Oninit Logo
The Down System Specialists
+1-913-732-8892
+44-2081-337529
Partnerships Contact

Oninit® Snooper — Troubleshooting

The snoop accepts but the client times out

The forward path requires the snoop host to reach the upstream IDS on the configured port. Test from the snoop host:

nc -vz 198.51.100.42 19089

If that fails, the snoop will accept the client connection, attempt the upstream connect, log # upstream <host>:<port> unreachable: ... on its own stderr, and close the client side. The client typically sees an immediate connection close (not a hang). Fix the upstream reachability and retry.

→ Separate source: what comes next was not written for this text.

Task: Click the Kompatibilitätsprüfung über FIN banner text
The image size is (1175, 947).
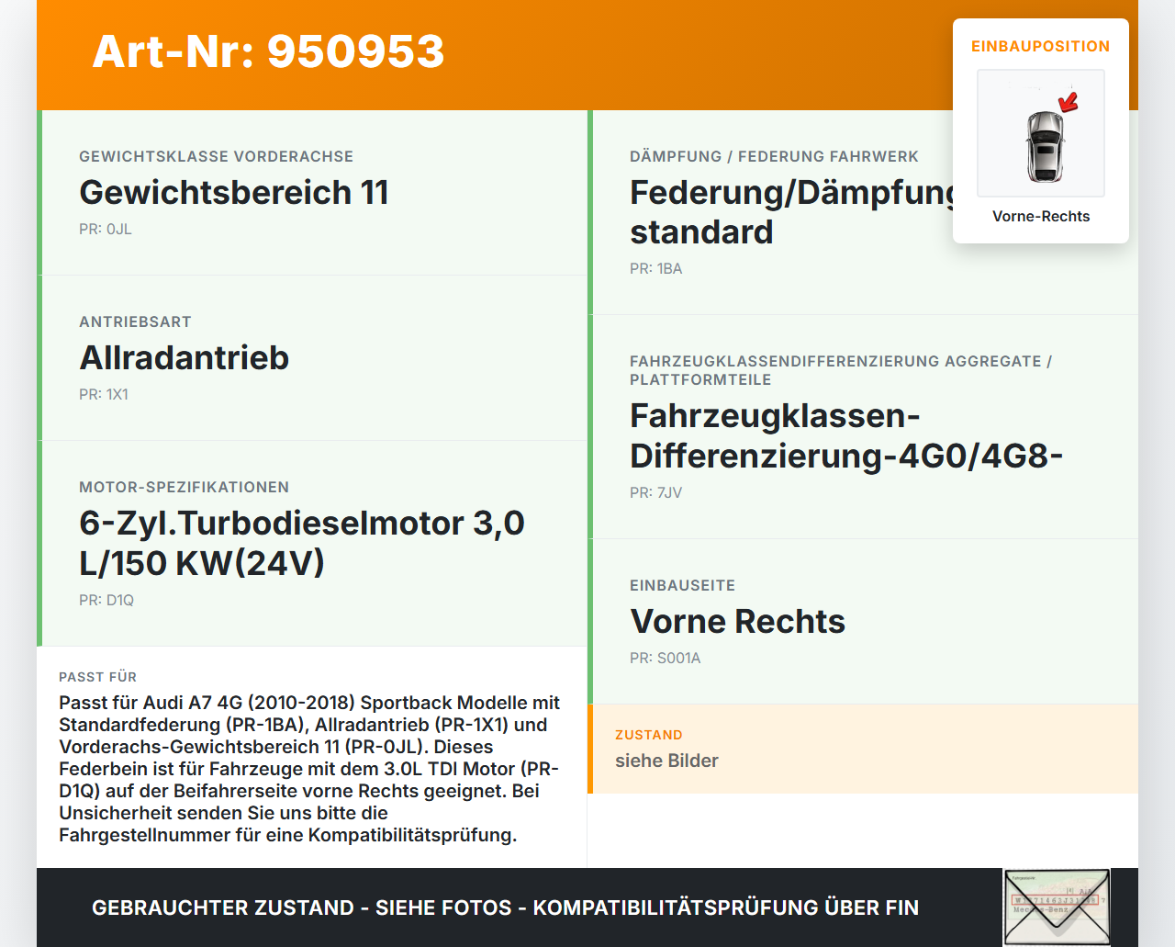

A token logs as ONI_UNKNOWN_xxxx

The walker now sizes most server response tokens directly (ONI_DONE, ONI_COST, ONI_NFETCH, IUS-mode ONI_TUPLE, ONI_ERR, ONI_PUTERR, ONI_DESCRIBE, ONI_BBIND) so they appear with their real name and length. The remaining hold-outs are the login response token (id 0x011c) and a small handful of negotiated-state encodings whose layout the walker can't yet derive from the bytes alone. When the walker can't size a token, the snoop logs the token name — or ONI_UNKNOWN_<hex> if even the id is unrecognised — and resyncs at the next ONI_EOT.

This is benign. The forward path is unaffected; downstream PFPDUs continue to be parsed correctly. Future library releases widen sqli_pkt_token_len as wire captures ground each remaining token's layout.

# conn N dropped=K (logger fell behind) at connection close

The per-connection ring buffer overflowed during the session and K log lines were dropped. The forwarder didn't pause — it dropped the events and kept moving bytes — but the captured log is missing those entries. Common causes:

  • The output destination is on a slow filesystem (NFS, sshfs, USB stick) and can't keep up with the throughput of a busy SELECT.
  • A tail -f consumer attached to the file is paused (terminal scrolling stopped, console multiplexer suspended) and the kernel backed up the writer.
  • Disk is full or the filesystem is throttled.

Move the log to faster storage, unblock the consumer, or pair --out with --only=A,B,... to drop the noise floor so the ring keeps up. Forward bytes are never lost; only some log records were not preserved.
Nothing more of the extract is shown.